--- DATA TO USE Enclosed Below ---

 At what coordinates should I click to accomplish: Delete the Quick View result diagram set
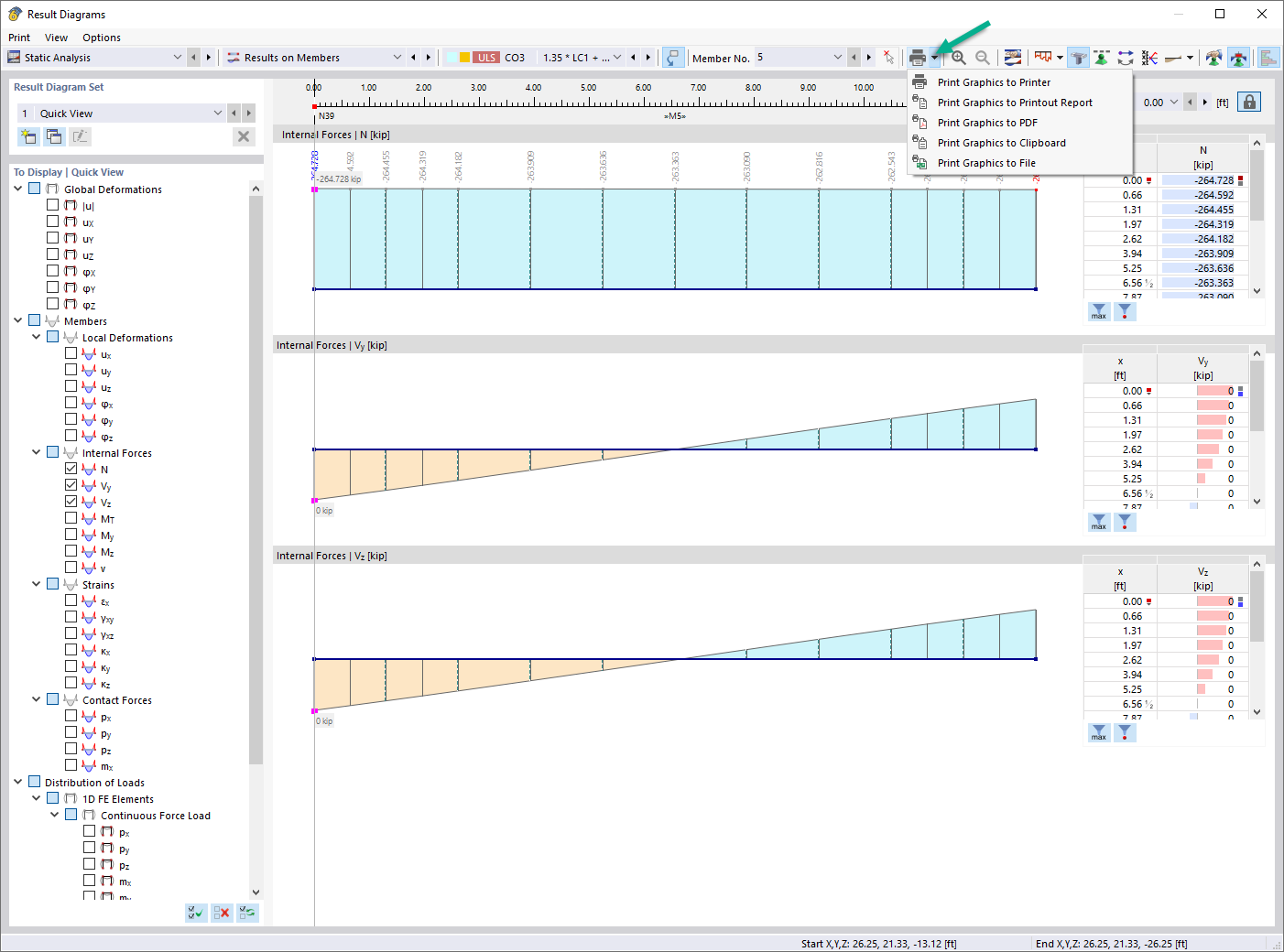244,135
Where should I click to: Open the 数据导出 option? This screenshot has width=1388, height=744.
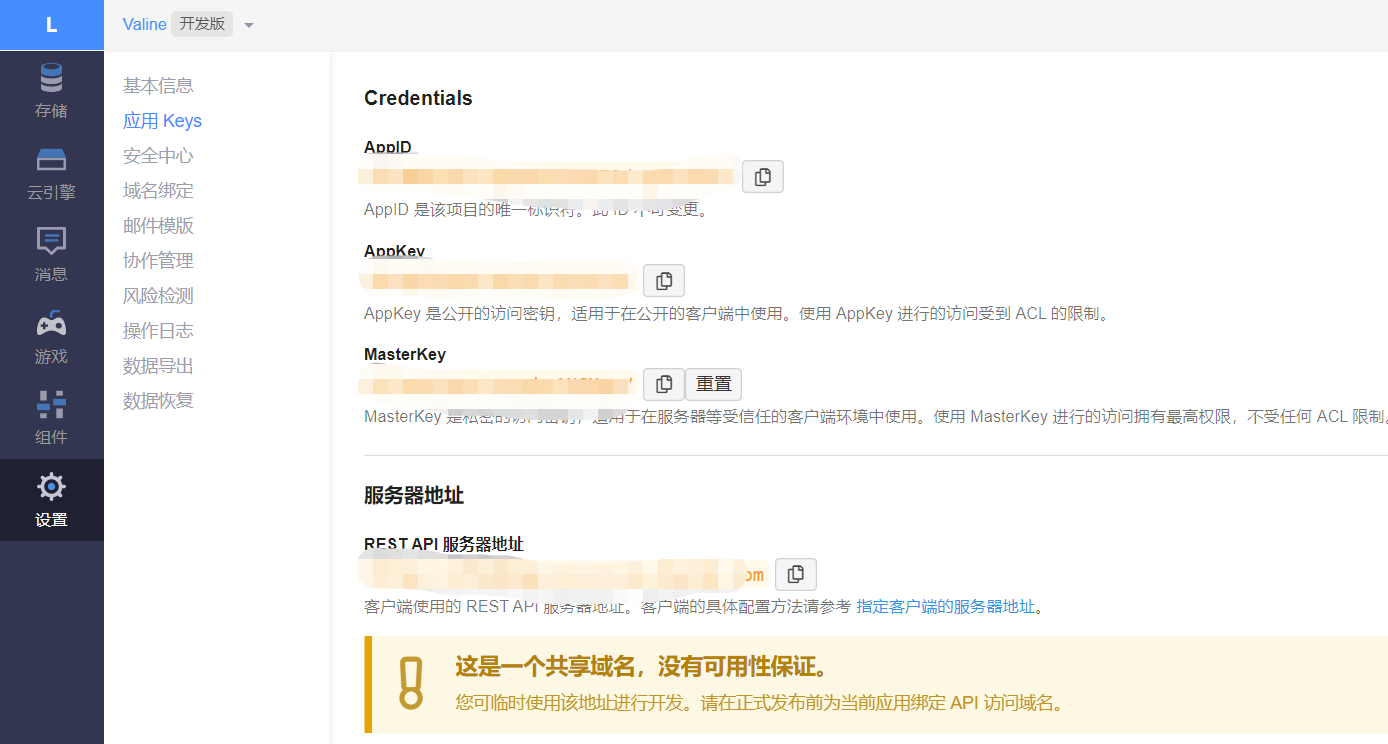(158, 365)
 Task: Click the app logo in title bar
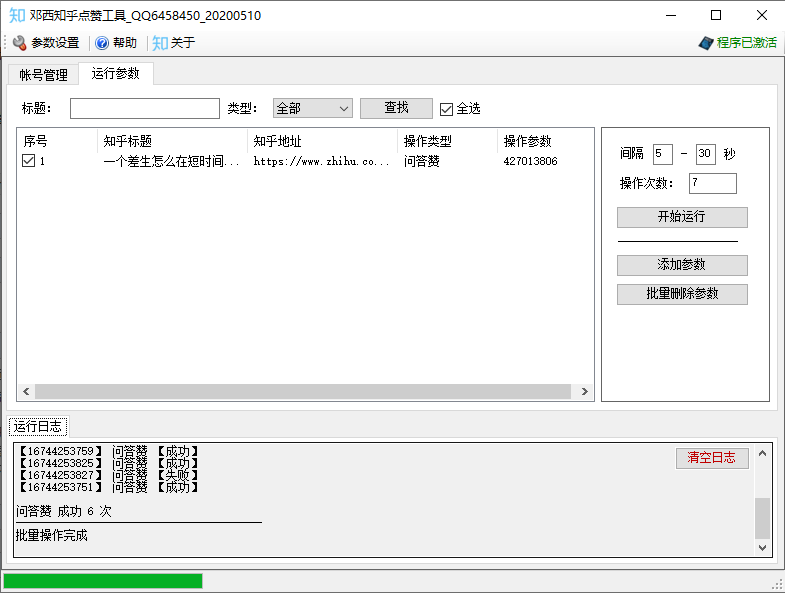[17, 15]
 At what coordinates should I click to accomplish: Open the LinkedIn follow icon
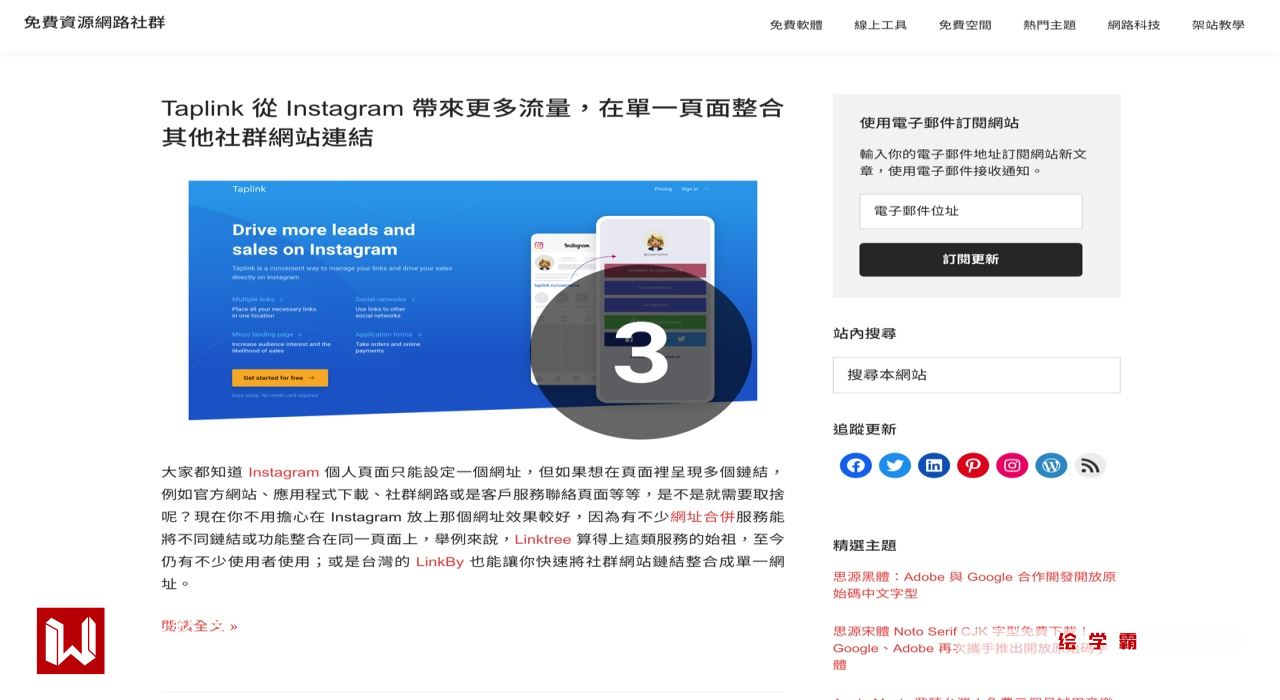click(933, 465)
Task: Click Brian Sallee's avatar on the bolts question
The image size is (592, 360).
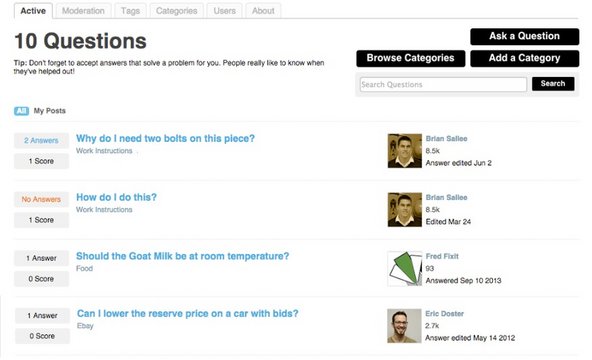Action: click(404, 151)
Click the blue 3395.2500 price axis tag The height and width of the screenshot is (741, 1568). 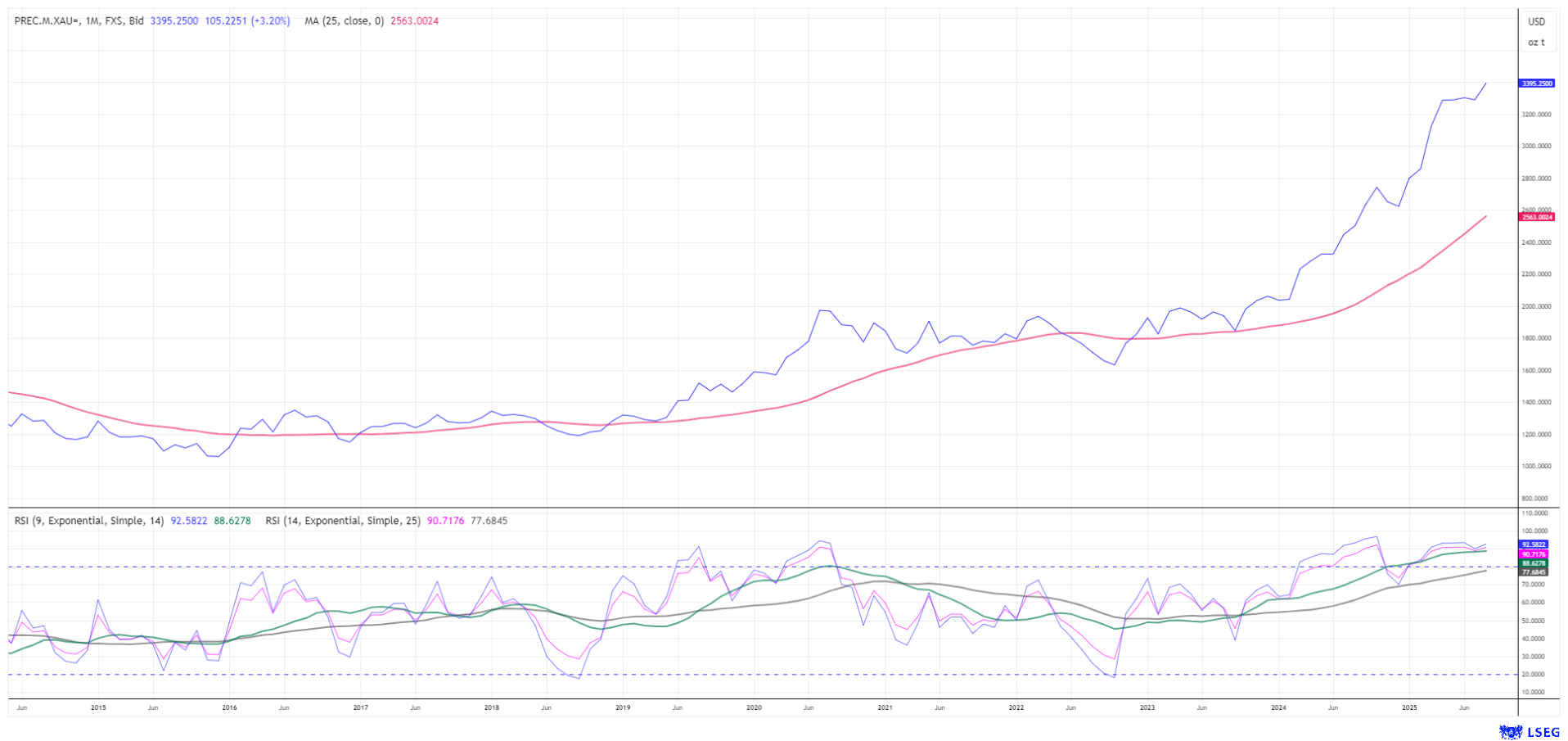coord(1536,84)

--- End of Enclosed DATA TO USE ---

◆ **TASK BRIEF**
Write out exactly and only the lines that run from the start of the data above through the line containing "Task: Click Brian", leaving the pictures out.

◆ **TASK ANSWER**
 At what coordinates should I click to accomplish: Delete the Quick View result diagram set
244,135
Where should I click to: Open the 数据导出 option? This screenshot has width=1388, height=744.
(158, 365)
 Task: Click the app logo in title bar
[17, 15]
 At what coordinates should I click to accomplish: Open the LinkedIn follow icon
click(933, 465)
Task: Click Brian Sallee's avatar on the bolts question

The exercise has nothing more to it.